--- Material supplied ---

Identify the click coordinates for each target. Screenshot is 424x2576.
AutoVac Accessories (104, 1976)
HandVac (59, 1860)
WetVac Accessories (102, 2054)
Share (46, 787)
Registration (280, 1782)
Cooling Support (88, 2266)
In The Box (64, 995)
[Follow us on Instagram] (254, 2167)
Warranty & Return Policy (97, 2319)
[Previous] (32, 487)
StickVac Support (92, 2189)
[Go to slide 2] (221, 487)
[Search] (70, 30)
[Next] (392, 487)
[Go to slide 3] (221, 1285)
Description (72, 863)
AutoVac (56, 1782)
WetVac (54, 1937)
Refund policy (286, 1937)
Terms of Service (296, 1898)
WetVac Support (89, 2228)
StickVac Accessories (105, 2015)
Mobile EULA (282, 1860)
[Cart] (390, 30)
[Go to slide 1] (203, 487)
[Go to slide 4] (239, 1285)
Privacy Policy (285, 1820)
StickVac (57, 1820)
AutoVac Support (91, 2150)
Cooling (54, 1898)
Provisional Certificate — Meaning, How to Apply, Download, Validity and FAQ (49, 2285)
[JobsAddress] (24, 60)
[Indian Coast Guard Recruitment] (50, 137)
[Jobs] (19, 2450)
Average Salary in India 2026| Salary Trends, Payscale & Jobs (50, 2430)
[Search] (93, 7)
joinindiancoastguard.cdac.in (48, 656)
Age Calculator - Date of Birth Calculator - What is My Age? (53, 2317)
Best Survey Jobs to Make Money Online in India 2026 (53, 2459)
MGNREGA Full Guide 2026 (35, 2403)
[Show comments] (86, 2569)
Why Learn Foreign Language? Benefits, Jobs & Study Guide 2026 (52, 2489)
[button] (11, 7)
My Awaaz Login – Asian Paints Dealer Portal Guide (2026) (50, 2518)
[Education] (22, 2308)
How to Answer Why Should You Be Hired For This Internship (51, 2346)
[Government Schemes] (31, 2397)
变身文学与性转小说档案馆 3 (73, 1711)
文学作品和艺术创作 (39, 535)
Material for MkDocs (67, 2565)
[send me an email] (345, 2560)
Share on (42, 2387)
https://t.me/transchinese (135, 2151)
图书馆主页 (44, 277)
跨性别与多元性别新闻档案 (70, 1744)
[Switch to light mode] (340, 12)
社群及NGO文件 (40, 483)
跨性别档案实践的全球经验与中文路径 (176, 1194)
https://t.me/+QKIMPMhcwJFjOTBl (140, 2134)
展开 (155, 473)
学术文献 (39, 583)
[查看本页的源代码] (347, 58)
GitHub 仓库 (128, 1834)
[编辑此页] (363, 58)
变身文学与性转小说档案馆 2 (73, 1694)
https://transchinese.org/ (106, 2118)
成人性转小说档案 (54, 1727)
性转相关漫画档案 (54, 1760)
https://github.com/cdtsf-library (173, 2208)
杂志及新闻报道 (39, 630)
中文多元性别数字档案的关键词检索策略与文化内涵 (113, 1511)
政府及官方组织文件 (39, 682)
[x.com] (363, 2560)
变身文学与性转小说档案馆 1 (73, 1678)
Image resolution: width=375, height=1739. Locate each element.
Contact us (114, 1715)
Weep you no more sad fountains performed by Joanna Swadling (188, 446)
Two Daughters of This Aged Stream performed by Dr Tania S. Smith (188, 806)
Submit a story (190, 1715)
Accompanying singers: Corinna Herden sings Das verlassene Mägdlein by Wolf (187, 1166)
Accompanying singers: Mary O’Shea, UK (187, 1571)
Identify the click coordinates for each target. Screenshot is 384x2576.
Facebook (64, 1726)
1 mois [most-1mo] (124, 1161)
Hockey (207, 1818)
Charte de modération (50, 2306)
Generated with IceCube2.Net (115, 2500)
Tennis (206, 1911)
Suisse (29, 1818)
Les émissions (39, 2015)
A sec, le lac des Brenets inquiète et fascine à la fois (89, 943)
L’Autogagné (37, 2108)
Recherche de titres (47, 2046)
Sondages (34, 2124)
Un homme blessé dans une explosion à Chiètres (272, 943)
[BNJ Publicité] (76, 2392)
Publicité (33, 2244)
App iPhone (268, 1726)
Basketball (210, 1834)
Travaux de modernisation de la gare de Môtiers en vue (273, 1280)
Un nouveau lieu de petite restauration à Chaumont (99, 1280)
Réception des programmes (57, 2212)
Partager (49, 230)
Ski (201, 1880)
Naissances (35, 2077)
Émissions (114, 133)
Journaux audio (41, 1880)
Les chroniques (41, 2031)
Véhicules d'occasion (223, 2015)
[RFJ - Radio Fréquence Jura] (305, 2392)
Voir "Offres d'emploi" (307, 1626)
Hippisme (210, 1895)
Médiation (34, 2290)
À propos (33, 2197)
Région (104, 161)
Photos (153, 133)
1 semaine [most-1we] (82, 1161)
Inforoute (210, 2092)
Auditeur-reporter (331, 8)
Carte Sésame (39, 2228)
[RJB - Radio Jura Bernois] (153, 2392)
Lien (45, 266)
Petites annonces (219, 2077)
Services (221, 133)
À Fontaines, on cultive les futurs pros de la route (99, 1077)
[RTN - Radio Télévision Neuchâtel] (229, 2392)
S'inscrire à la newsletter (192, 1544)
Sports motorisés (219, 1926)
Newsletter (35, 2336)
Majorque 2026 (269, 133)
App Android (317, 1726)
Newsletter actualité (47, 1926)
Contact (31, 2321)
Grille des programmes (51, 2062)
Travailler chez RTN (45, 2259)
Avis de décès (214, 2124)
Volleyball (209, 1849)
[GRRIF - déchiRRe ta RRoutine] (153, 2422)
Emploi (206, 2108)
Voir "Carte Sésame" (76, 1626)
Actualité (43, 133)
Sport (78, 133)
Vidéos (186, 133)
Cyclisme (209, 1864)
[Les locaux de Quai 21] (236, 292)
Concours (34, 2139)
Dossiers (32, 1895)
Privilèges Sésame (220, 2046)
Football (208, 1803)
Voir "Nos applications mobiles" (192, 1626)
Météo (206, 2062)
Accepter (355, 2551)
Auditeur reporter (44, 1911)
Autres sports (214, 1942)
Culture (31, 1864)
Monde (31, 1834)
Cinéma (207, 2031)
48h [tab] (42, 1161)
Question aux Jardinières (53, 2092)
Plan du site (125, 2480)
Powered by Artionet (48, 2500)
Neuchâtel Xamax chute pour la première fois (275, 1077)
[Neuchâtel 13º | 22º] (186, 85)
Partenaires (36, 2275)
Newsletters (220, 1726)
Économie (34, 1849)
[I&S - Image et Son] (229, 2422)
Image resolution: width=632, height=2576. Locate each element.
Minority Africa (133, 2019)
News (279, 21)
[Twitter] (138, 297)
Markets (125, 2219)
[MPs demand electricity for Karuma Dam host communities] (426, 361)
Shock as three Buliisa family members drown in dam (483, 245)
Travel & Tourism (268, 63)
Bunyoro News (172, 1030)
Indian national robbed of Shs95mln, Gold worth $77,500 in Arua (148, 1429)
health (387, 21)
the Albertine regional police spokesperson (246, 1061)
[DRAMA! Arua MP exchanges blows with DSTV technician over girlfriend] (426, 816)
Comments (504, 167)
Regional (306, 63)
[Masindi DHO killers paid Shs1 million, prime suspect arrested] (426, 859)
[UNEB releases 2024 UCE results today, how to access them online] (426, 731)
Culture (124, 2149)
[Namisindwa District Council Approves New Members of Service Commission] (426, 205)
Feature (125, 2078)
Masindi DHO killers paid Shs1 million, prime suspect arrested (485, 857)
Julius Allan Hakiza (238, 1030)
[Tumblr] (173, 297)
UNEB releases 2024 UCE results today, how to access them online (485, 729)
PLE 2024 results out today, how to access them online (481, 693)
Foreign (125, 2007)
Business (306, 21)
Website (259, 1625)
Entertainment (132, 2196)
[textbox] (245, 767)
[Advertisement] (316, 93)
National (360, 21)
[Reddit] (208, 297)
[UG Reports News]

---

#### Instructions to follow:
Each line in the records that carries "resolution" must be copied out.

#### Task output:
Image resolution: width=375, height=1739. Locate each element.
Image resolution: width=632, height=2576. Locate each element.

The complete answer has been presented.